Hauser & Wirth Menorca comprises an exhibition space comprises eight galleries and an outdoor sculpture trail, embedding works by artists including Martin Creed, Stefan Brüggemann, Hans Josephson, Thomas J Price and Pipilotti Rist. A garden by the acclaimed landscape designer Piet Oudolf runs alongside the gallery buildings, incorporating native perennials and plants suited to the Mediterranean climate. The on-site restaurant Cantina, run by local restaurant and vineyard Binifadet, serves seasonal and local produce. The gallery shop is found in the same building, presenting art publications and crafts by local makers.
17 Jun – 10 Sep
Every day from 11 am – 10 pm
13 Sep – 29 Oct
Wednesday to Sunday from 10 am – 4 pm
Exhibitions on view
17 Jun – 29 Oct
This summer, Los Angeles-based artist Christina Quarles will unveil new paintings and works on paper at Hauser & Wirth Menorca. ‘Come In From An Endless Place,’ her first exhibition in Spain, coincides with a major presentation at Hamburger Bahnhof in Berlin and follows her participation in last year’s celebrated exhibition ‘The Milk Of Dreams’ at the Venice Biennale.
Quarles’ critically acclaimed canvases and drawings display fragmented, polymorphous bodies embedded in rich, textural patterns – a singular approach to figuration, unique to the artist’s visual rhetoric and her fascination with the subject of bodily experience. Tangled arms and legs transform across her paintings, while perspectival planes bisect bodies, simultaneously grounding and dislocating them in space. In her initial approach to the canvas, Quarles begins by making marks that evolve into line drawings of human forms and body parts. She then photographs the work and uses Adobe Illustrator to draw the backgrounds and structures that ultimately surround the figures.

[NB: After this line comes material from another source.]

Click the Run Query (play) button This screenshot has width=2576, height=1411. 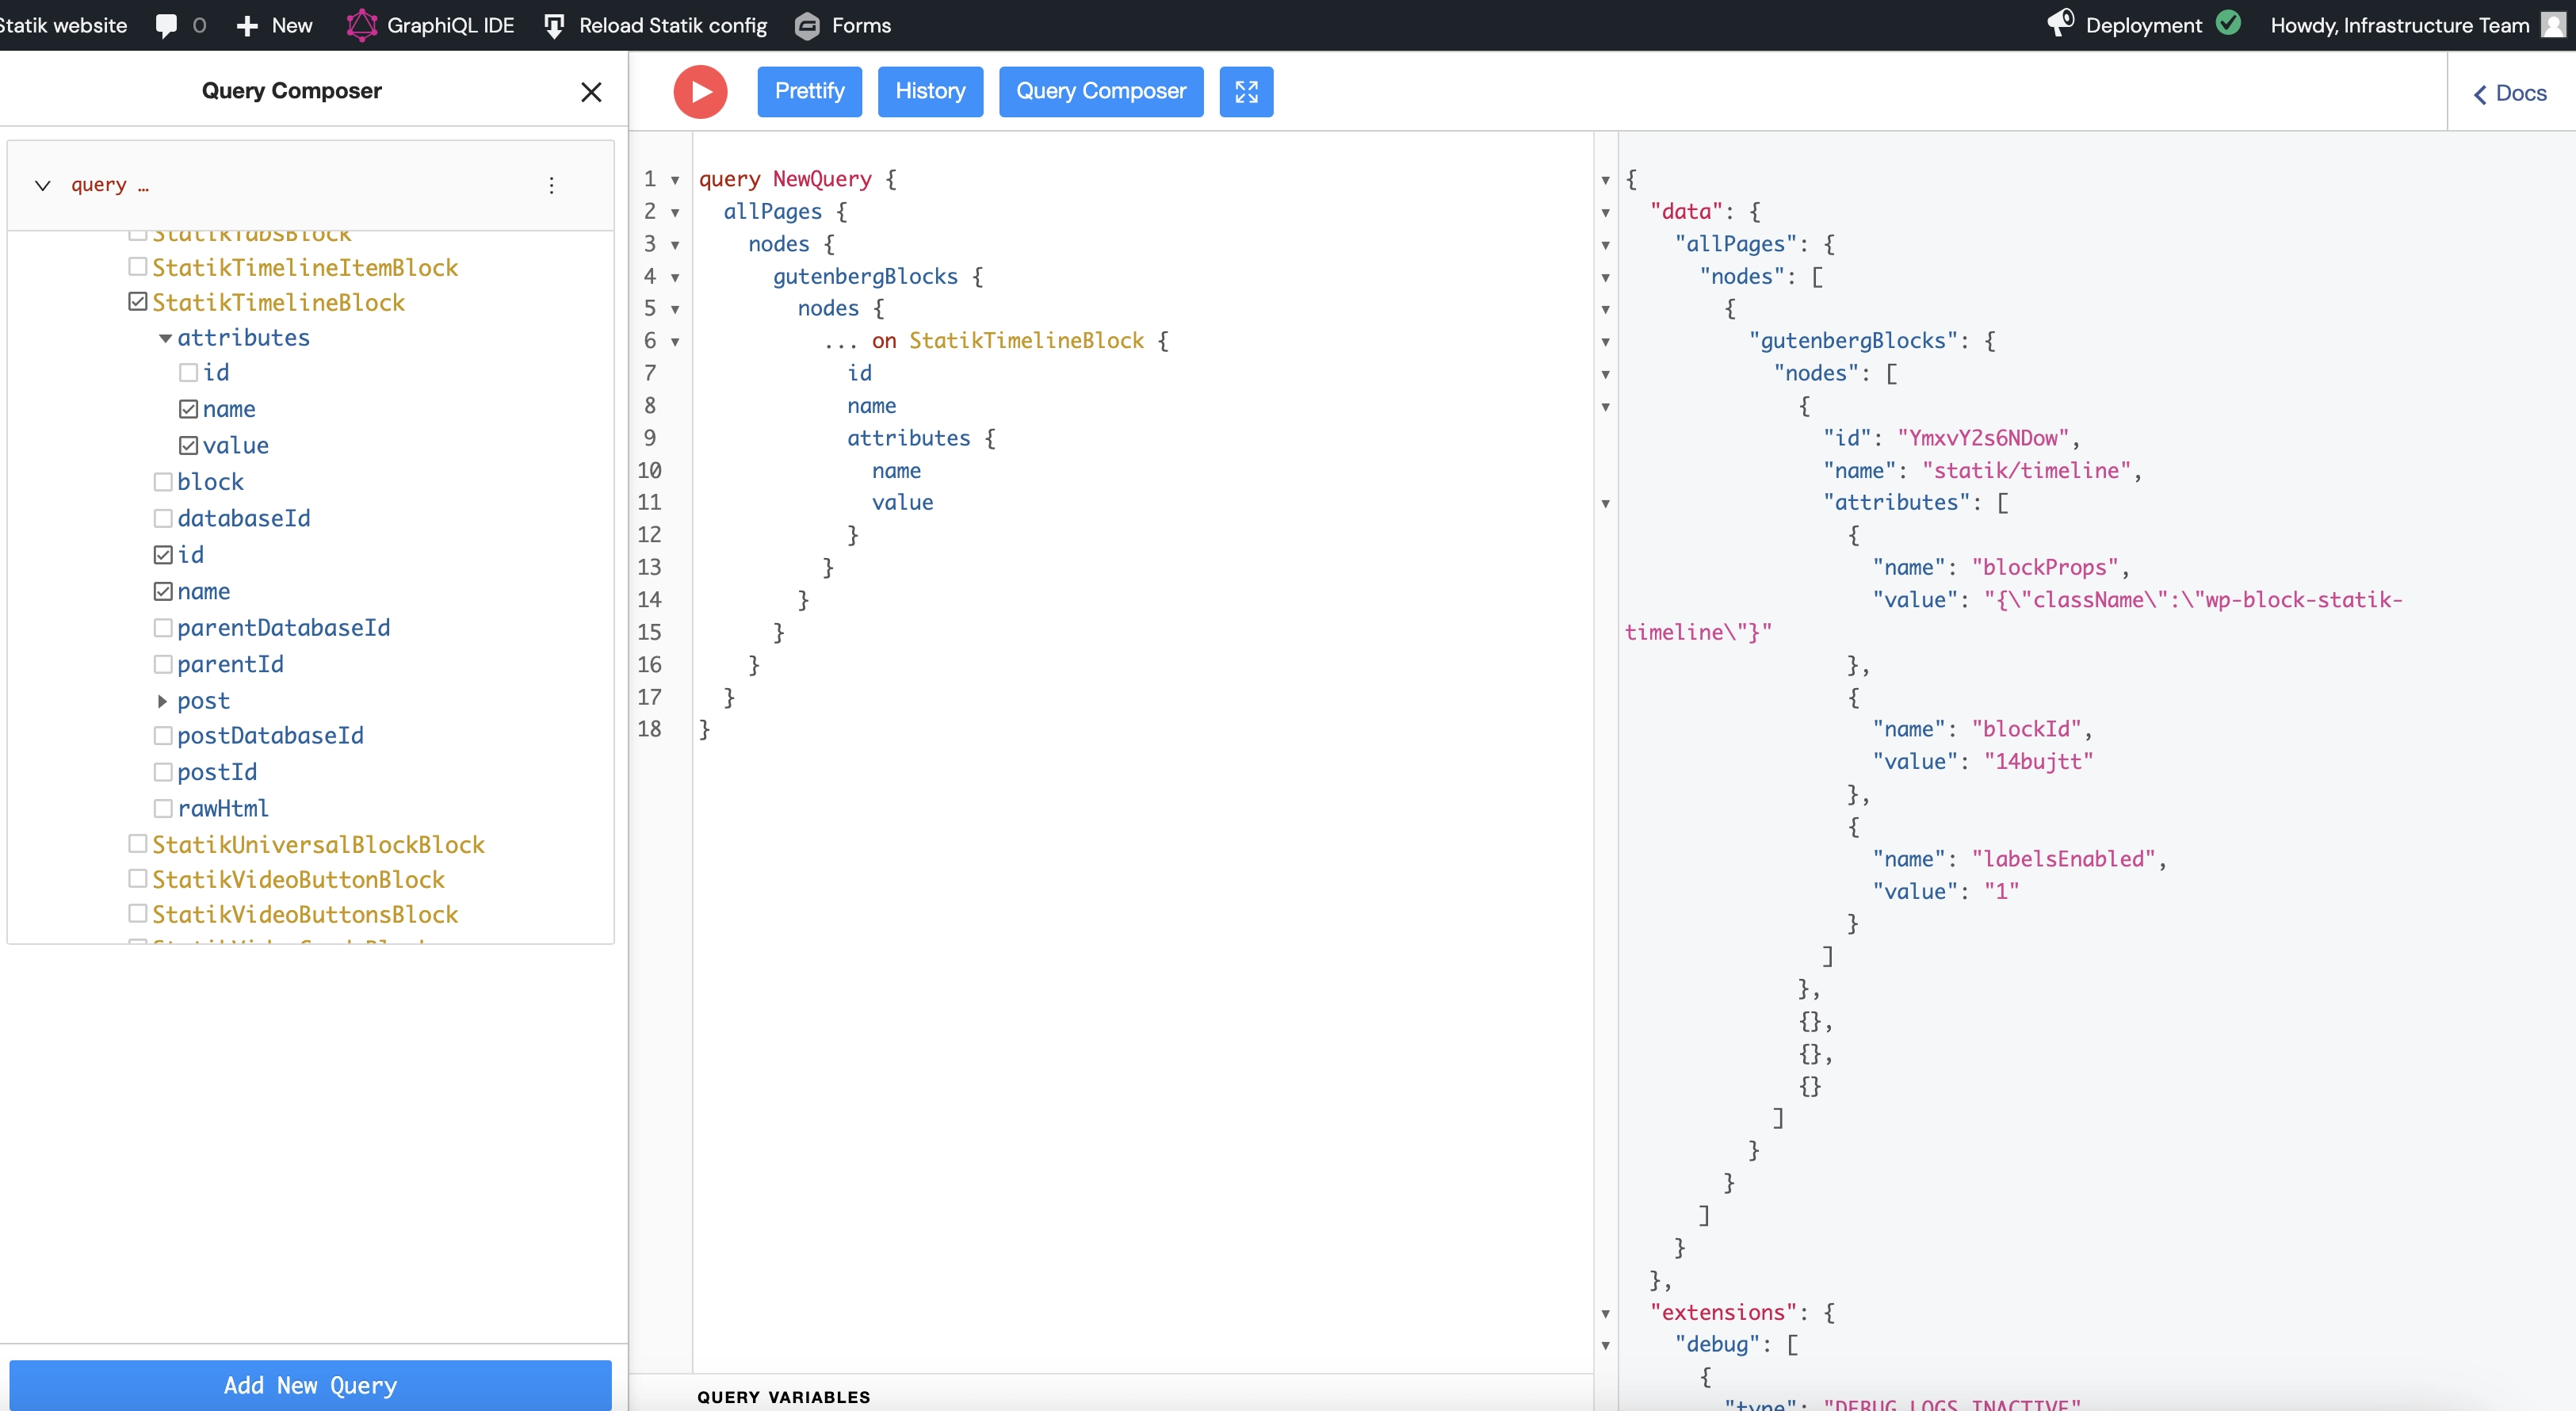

In a reversal of the conventional layering of a composition, Quarles’ figures precede and even dictate the environment that they come to inhabit.
As a queer, cis-gendered woman born to a Black father and a white mother, Quarles has described her position of engagement with the world as ‘multiply situated,’ an experience of embodiment reflected in her sui generis art. The intersection of Quarles’ figures and planes analogize the imagined and prescribed boundaries of identity. ‘Fixed categories of identity can be used to marginalize but, paradoxically, can be used by the marginalized to gain visibility and political power,’ Quarles has said. ‘This paradox is the central focus of my practice.’ Vibrant magentas, blues, greens, and yellows serve not as a means of describing reality but as a way of actively resisting the viewer’s instinct to assign binary classifications to the figures such as male or female, white or Black, abstract or representational.
After the Mediterranean
2 Apr – 29 Oct
Curated by curator, writer and art researcher Oriol Fontdevila, the exhibition brings together seven artists whose work addresses the social and ecological challenges affecting the region: Erola Arcalís, Adjoa Armah, Laia Estruch, artist collective Huniti Goldox, with Areej Huniti and Eliza Goldox, Omar Mismar, Sara Ouhaddou and Abi Shehu.
They present existing and new works, the latter created through a residency program taking place in Menorca over the winter often in collaboration with local makers. A public program runs alongside the exhibition, engaging learning institutions, local organizations and communities, as well as the general public.